[Exercise material]:
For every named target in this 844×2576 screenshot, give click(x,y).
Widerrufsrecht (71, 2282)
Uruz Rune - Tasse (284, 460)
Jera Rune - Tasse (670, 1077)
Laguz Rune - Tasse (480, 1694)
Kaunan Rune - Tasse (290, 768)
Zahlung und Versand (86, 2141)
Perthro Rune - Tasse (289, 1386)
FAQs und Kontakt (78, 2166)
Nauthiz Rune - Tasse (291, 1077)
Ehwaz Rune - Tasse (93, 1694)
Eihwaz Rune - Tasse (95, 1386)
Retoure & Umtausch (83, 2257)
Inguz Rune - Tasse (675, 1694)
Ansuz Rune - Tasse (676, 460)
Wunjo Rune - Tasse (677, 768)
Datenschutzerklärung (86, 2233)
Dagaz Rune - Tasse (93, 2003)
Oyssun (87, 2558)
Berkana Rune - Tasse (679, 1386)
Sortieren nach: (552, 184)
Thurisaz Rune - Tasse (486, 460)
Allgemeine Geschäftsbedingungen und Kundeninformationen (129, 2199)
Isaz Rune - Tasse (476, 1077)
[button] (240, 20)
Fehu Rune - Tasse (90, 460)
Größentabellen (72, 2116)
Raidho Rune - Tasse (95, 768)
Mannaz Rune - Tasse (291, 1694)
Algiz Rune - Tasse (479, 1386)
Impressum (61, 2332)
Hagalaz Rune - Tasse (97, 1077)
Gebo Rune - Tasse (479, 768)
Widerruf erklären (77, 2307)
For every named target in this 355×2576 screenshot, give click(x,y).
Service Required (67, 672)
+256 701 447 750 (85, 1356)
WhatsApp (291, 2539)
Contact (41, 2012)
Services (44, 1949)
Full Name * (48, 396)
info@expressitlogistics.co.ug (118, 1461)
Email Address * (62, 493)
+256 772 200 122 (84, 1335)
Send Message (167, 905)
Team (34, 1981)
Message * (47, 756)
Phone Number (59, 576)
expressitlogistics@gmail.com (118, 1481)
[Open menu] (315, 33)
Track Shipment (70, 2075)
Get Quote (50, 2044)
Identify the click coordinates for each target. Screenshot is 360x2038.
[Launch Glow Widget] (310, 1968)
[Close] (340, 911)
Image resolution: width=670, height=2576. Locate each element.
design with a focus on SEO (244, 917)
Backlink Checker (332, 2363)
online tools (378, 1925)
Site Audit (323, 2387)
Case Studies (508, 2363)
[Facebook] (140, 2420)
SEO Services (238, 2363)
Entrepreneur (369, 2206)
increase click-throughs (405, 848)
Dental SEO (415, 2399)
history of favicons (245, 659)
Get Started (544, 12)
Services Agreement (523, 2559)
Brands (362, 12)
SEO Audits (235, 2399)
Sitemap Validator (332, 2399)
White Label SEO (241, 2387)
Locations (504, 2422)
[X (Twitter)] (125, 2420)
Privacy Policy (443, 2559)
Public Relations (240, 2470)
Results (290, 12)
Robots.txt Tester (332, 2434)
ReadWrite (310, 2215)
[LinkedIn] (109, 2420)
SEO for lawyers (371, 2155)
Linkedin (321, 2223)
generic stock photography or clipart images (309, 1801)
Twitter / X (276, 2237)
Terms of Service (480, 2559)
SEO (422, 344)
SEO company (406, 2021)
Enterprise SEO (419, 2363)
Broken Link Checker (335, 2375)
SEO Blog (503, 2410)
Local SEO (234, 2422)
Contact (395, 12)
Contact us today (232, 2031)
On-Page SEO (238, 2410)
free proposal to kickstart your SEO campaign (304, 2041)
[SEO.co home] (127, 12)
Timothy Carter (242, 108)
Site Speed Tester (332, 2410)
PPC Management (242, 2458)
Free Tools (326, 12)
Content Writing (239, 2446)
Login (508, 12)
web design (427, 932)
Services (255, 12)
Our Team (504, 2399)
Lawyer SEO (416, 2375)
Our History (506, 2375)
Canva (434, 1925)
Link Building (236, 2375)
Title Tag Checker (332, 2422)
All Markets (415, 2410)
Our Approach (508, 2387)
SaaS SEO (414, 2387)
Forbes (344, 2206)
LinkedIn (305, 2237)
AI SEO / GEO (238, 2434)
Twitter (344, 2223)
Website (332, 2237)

[What to work on]: Go through the entries and return each line where the word "every" appears.

[Response to the task]:
For every named target in this 844×2576 screenshot, give click(x,y).
For every named target in this 355×2576 screenshot, give click(x,y).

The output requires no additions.